Одинокий молящийся, изображенный подле Спасителя, позволяет сделать вывод, что его духовный подвиг противопоставлен тщеславной симметрии. И если это дидактический урок картины, то метафизический уровень говорит следующее:

Перед нами Древо Истории. То, что нарисовал Ангерран, сродни хронологическим таблицам, которые помещают в учебниках истории. Данная таблица сложнее, чем сравнительные диаграммы правлений королей и протяженности войн; Ангерран нарисовал, как соревновательно-экстенсивный характер христианской веры вписан в вертикальную структуру мироздания. Симметрия амбиций, дуалистический характер исторического процесса, два типа Возрождения, сведенные в единую систему координат, – напоминают Дерево, возможно, то самое дерево жизни, о котором неоднократно упоминается в Ветхом Завете. Это Дерево Сефирот – компендиум философии, которая изначально была духом и душой хасидизма. Без ключа, содержащегося в Каббале, невозможно объяснить проекты Ветхого и Нового Заветов – ни для иудеев, ни для христиан. Пико делла Мирандола рядом с Ангерраном не было; но весь строй его картин заставляет полагать, что сам художник был личностью незаурядной.

6

Потребность в гуманистическом диалоге как спасении от чумы описал в «Декамероне» Боккаччо. Группа молодых людей закрылась на загородной вилле; за стенами – черная смерть. Взаперти коротают время за беседами – рассказывают друг другу новеллы о Любви Небесной и Земной, о долге и свободе. Постепенно выясняется, что они – гуманисты. В их речах сконцентрирована культура, которая спасается от чумы, чтобы возродиться. Спустя шесть веков метафору Боккаччо повторит Рэй Брэдбери в романе «451 градус по Фаренгейту»: после ядерной войны группа уцелевших книгочеев собирается в лесу, чтобы восстановить по памяти знания веков. Брэдбери писал эту книгу во время очередного западного Ренессанса, случившегося после истребительной Второй мировой войны. Тотальное бедствие – наподобие тех, что описаны в Ветхом Завете, – условие, провоцирующее гуманизм.

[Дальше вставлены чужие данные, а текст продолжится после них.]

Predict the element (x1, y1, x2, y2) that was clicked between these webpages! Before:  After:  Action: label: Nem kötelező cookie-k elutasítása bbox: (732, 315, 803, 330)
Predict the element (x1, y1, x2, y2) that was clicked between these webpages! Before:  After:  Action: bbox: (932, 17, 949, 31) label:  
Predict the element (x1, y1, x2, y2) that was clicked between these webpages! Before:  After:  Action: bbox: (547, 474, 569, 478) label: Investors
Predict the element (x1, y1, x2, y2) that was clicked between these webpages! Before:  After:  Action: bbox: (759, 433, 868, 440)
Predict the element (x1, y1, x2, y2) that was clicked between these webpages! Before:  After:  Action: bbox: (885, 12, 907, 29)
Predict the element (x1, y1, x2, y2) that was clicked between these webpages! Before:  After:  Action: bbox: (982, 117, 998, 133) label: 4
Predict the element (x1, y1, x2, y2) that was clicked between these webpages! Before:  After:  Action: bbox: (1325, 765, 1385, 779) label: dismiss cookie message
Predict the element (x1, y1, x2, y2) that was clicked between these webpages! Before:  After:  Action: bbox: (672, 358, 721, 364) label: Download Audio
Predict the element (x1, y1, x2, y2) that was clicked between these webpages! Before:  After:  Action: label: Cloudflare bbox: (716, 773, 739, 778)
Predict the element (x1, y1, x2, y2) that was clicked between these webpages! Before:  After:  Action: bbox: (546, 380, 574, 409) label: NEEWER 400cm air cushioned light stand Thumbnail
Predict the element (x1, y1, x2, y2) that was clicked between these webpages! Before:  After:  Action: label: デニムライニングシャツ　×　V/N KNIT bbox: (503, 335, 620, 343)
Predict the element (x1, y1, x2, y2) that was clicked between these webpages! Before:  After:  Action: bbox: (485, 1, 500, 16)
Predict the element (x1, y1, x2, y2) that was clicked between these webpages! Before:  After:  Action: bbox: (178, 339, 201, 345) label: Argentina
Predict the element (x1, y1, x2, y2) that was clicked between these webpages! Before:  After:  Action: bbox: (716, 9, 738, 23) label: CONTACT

«Мировой пожар в крови», разлом времени, как известно из поэзии XX в., предшествует явлению Спасителя; правда, то случится на Страшном ли суде – и дальнейшее единство возможно лишь в Раю. Проект Авиньона (или Ренессанса в целом) сулил «возвращение» и «единение» еще в этой юдоли слез.

Николя Фроман в 1475 г. по заказу Рене Доброго пишет алтарь для собора Святого Спасителя в Экс-ан-Провансе; алтарь посвящен явлению Бога Отца – пророку Моисею, но Иисус в символике алтаря предсказан.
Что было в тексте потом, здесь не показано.